===== Document extract
How to avoid double imports with the Python multiprocessing module?
Asked Answered
G

1

10

I'm trying to instantiate objects using imported modules. To make these imports process safe (since I'm on windows), I'm using the import statements inside the if __name__ == '__main__': block.

My files look somewhat like this:

main.py

# main.py

from multiprocessing import Process

# target func for new process
def init_child(foo_obj, bar_obj):
  pass

if __name__ == "__main__":
  # protect imports from child process
  from foo import getFoo
  from bar import getBar

  # get new objects
  foo_obj = getFoo()
  bar_obj = getBar()

  # start new process
  child_p = Process(target=init_child, args=(foo_obj, bar_obj))
  child_p.start()
  # Wait for process to join
  child_p.join()

foo.py

# foo.py
import os

print 'Foo Loaded by PID: ' + str(os.getpid())

class Foo:
  def __init__(self):
    pass

def getFoo():
  # returning new instance of class
  return Foo()

bar.py

# bar.py
import os

print 'Bar Loaded by PID: ' + str(os.getpid())

class Bar:
  def __init__(self):
    pass

def getBar():
  # not returning a new instance
  return 'bar'

output

Foo Loaded by PID: 58760
Bar Loaded by PID: 58760
Foo Loaded by PID: 29376

The output I get indicates that the foo module was loaded twice. I understand that the interpreter executes the main module again (since Windows does not support the fork system call), but what's odd is that it was imported inside the __main__ block.
==========
===== Supplied data
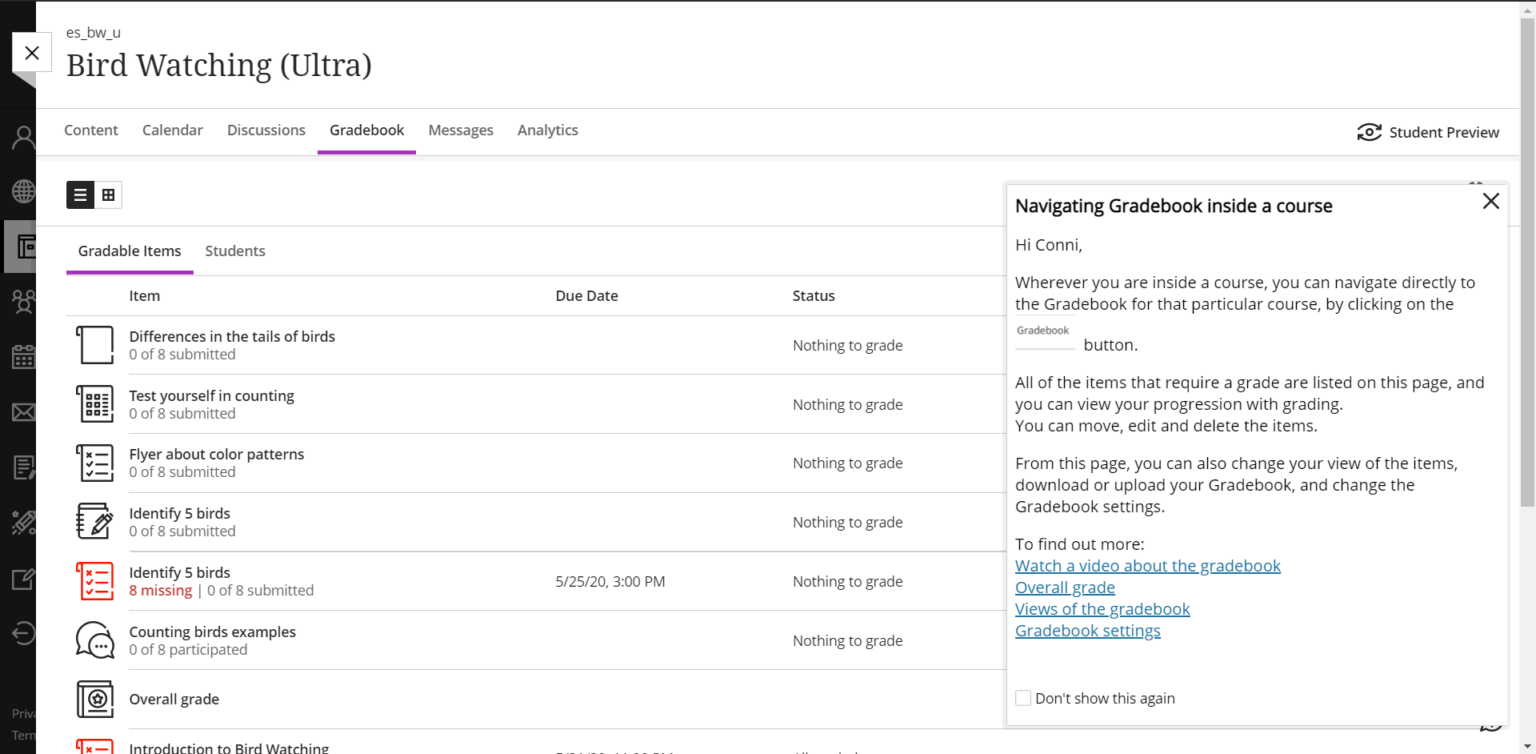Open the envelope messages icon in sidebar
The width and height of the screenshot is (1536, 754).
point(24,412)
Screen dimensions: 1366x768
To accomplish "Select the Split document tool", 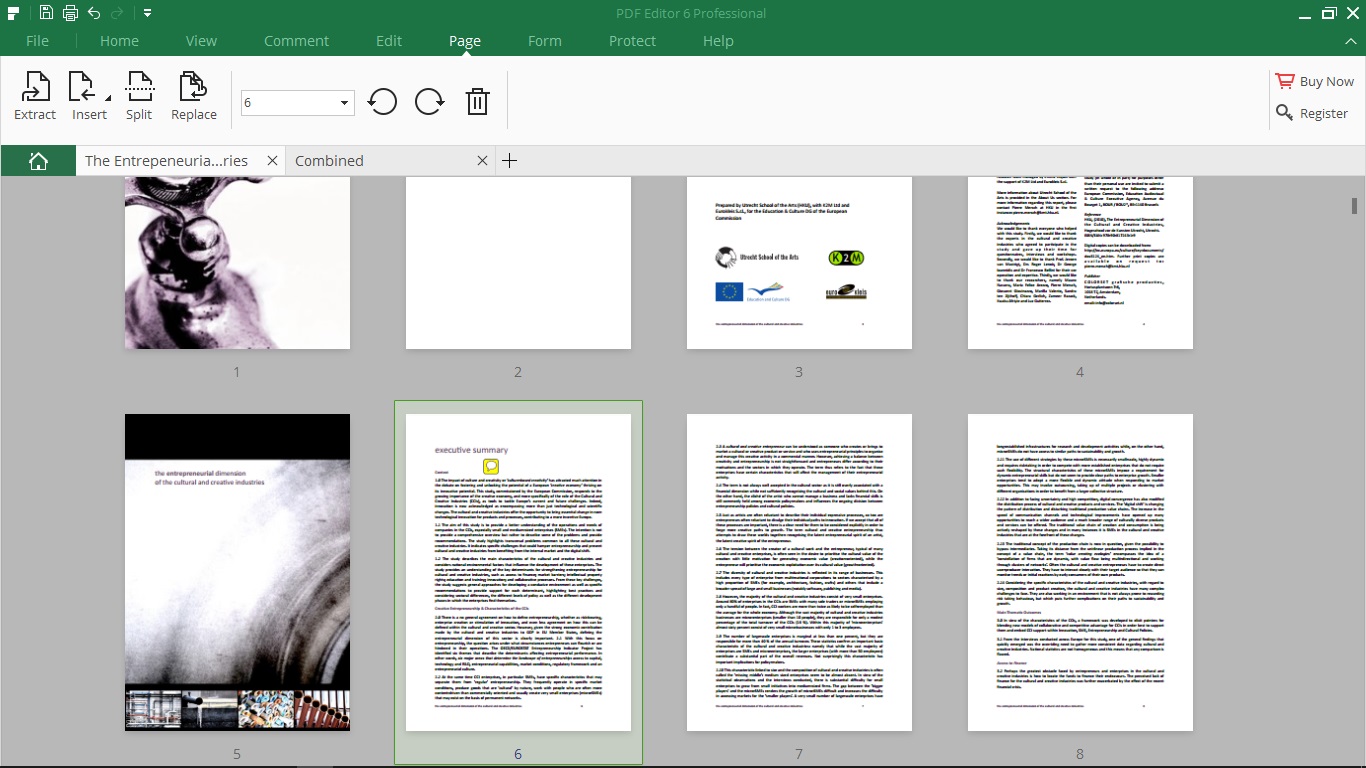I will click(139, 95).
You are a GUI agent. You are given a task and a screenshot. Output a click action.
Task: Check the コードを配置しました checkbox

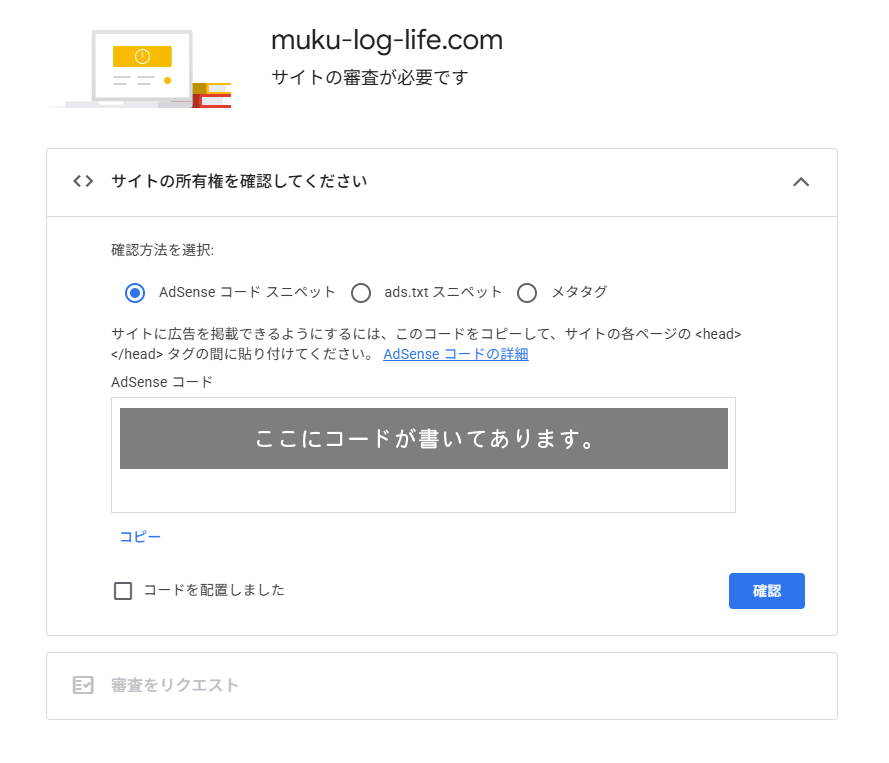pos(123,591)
==========
__Exercise instructions__.
Reproduce the forum thread on double imports with Python multiprocessing in full, without changing a single character. The records are independent material and have no connection to the forum thread.

__Result of this exercise__.
How to avoid double imports with the Python multiprocessing module?
Asked Answered
G

1

10

I'm trying to instantiate objects using imported modules. To make these imports process safe (since I'm on windows), I'm using the import statements inside the if __name__ == '__main__': block.

My files look somewhat like this:

main.py

# main.py

from multiprocessing import Process

# target func for new process
def init_child(foo_obj, bar_obj):
  pass

if __name__ == "__main__":
  # protect imports from child process
  from foo import getFoo
  from bar import getBar

  # get new objects
  foo_obj = getFoo()
  bar_obj = getBar()

  # start new process
  child_p = Process(target=init_child, args=(foo_obj, bar_obj))
  child_p.start()
  # Wait for process to join
  child_p.join()

foo.py

# foo.py
import os

print 'Foo Loaded by PID: ' + str(os.getpid())

class Foo:
  def __init__(self):
    pass

def getFoo():
  # returning new instance of class
  return Foo()

bar.py

# bar.py
import os

print 'Bar Loaded by PID: ' + str(os.getpid())

class Bar:
  def __init__(self):
    pass

def getBar():
  # not returning a new instance
  return 'bar'

output

Foo Loaded by PID: 58760
Bar Loaded by PID: 58760
Foo Loaded by PID: 29376

The output I get indicates that the foo module was loaded twice. I understand that the interpreter executes the main module again (since Windows does not support the fork system call), but what's odd is that it was imported inside the __main__ block.